About this task –
An exact transcription is needed, starting at the line containing "How do I perform: Collapse" and running through the last line of the records, with every picture left out.

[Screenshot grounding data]
--- START ---
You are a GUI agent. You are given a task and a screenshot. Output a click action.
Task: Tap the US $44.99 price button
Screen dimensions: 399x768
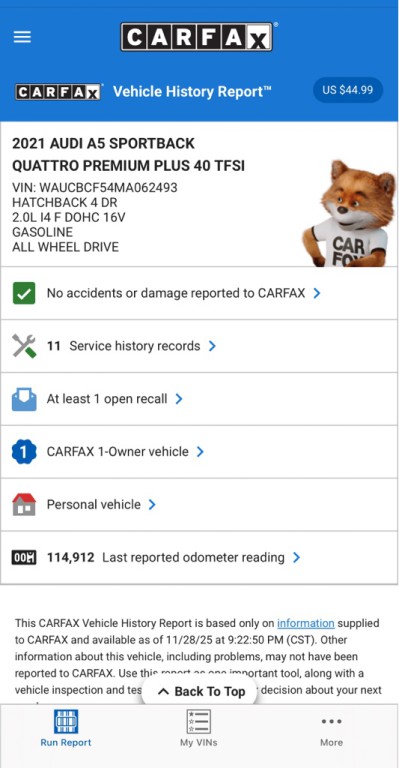[348, 90]
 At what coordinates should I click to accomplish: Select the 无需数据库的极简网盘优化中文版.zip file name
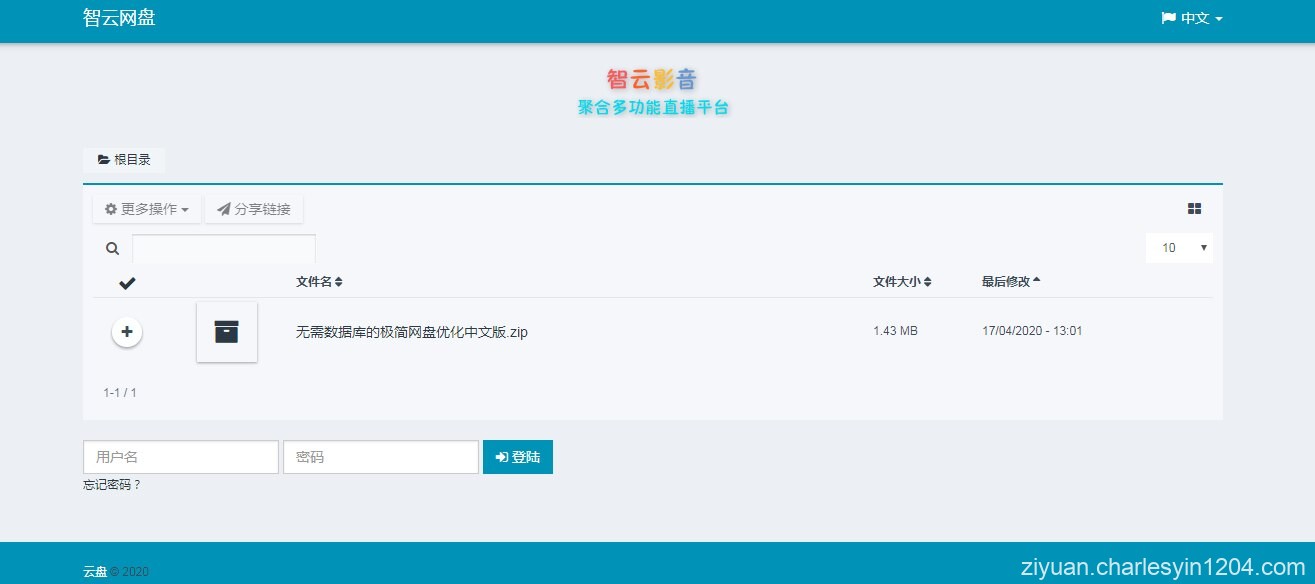click(x=410, y=331)
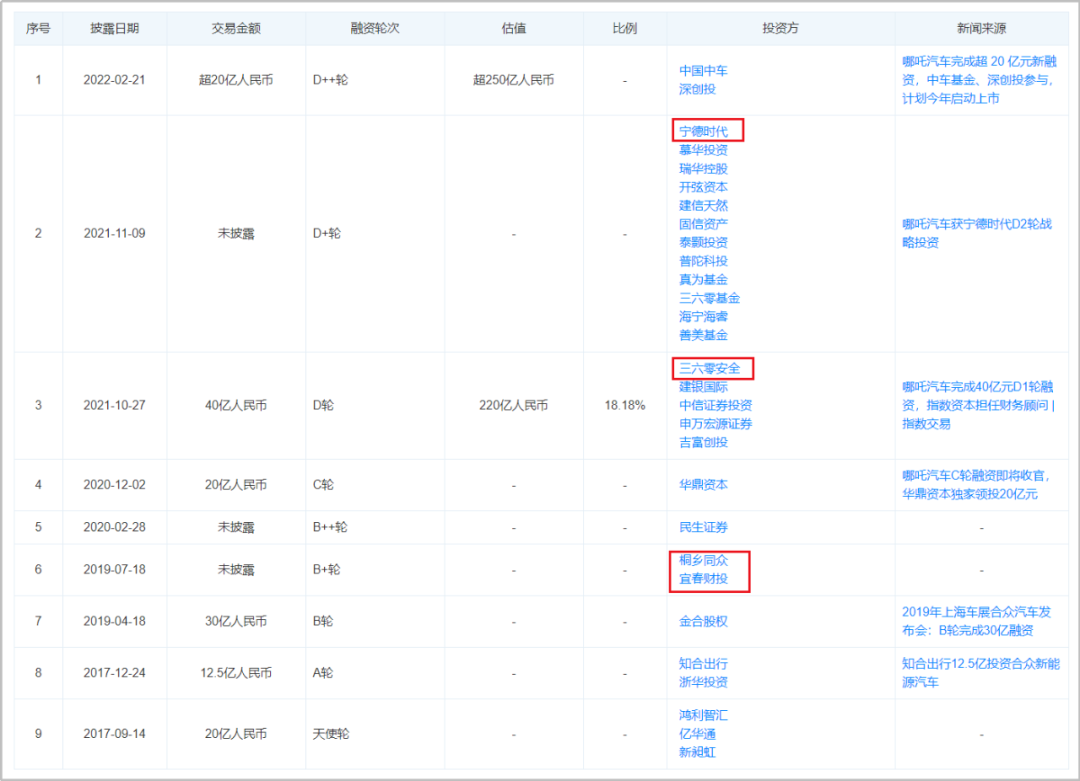The image size is (1080, 781).
Task: Click the 建银国际 investor link
Action: pyautogui.click(x=706, y=388)
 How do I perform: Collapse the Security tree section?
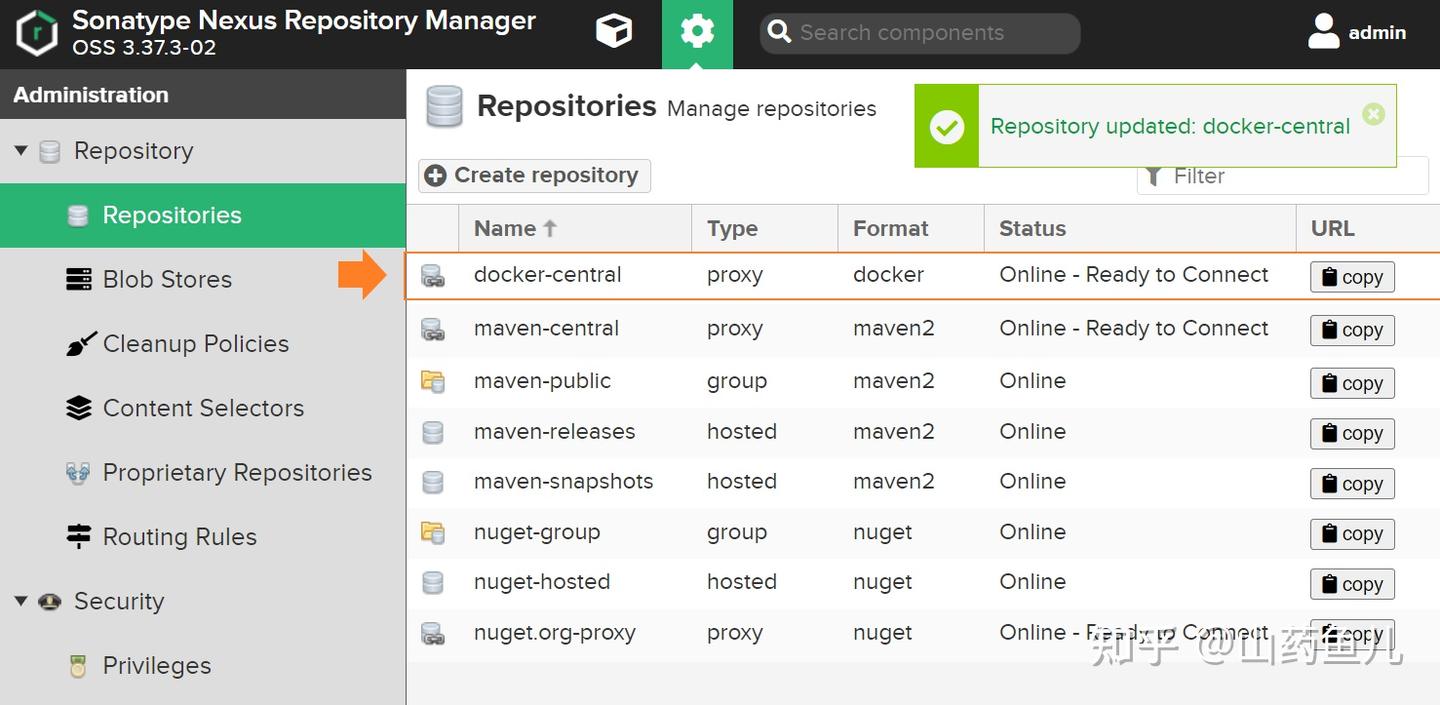(x=21, y=601)
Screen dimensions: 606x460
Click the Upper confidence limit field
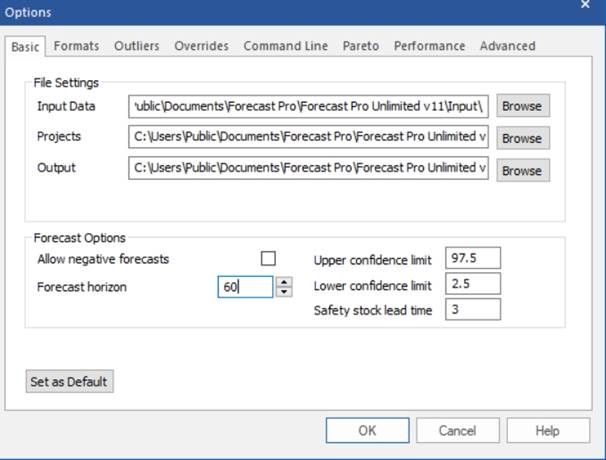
--- END ---
Task response –
 How do I perform: Collapse the Security tree section?
(x=21, y=601)
Screen dimensions: 606x460
Click the Upper confidence limit field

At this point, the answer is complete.